Apprendre à descendre de la montagne

Alors que nous prions que le carême devienne le moment où chaque chrétien puisse dire : « il est bon que nous soyons ici », en même temps, nous apprenons à descendre de la montagne. A la suite des disciples, nous mettons nos pas dans leurs pas : « Ils descendirent de la montagne, et Jésus leur ordonna de ne raconter à personne ce qu’ils avaient vu, avant que le Fils de l’homme soit ressuscité d’entre les morts ». v 9. Descendre de la montagne n’est autre que rejoindre la dure réalité de la vie, ses hauts et ses bas. C’est là que la puissance du Fils bien-aimé se manifeste en nous.
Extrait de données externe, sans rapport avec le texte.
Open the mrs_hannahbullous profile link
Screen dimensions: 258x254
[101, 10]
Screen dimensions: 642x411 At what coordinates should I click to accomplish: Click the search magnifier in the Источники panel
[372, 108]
En effet, il n’est pas dit qu’après carême tout ira à la merveille. Pas sûr. Qui sait ? Peut-être que le fléau dû à la pandémie du covid-19 sera encore là ; même si nous prions et nous espérons que le Seigneur délivre notre humanité de ce mal. Peut-être qu’après toutes nos pratiques de carême nos relations brisées en famille ne seront toujours pas restaurées. Peut-être que nos échecs et blessures de la vie continueront à ronger nos consciences. Ainsi va la vie. Tant que le Christ ne viendra pas définitivement da sa gloire, nos joies  mêlées de nos angoisses et de la mort feront toujours partie de notre quotidien. Nous devrons ‘faire - avec’ comme on dit avec humour au Cameroun. Mais ce ‘faire- avec’ n’est pas une fatalité. Il est soutenu par l’espérance de la présence du Seigneur à nos côtés, par la victoire de sa résurrection que nous célébrerons à pâques.

Comme le chante le psaume de ce dimanche, 'nous marchons en présence du Seigneur sur la terre des vivants' (Ps 115). Tant que nous faisons route avec lui, il y a de quoi se réjouir. Il y a de quoi dire : ‘il est bon que nous restions ici’. Dans sa parole de ce dimanche, le Christ nous parle. Son Père nous demande de l’écouter. Dans l’eucharistie que nous célébrons, il se livre dans nos mains. Il fait de nous des membres de son corps. Dans la communauté des frères et sœurs avec qui nous cheminons, il nous intègre dans sa famille. Puisse le carême devenir un moment de rencontre personnelle et communautaire avec le Christ. Puissent nos pratiques de carême devenir une opportunité de familiarité avec le « Fils bien-aimé » de Dieu. Puissions-nous nous réjouir à cause de la victoire de la résurrection.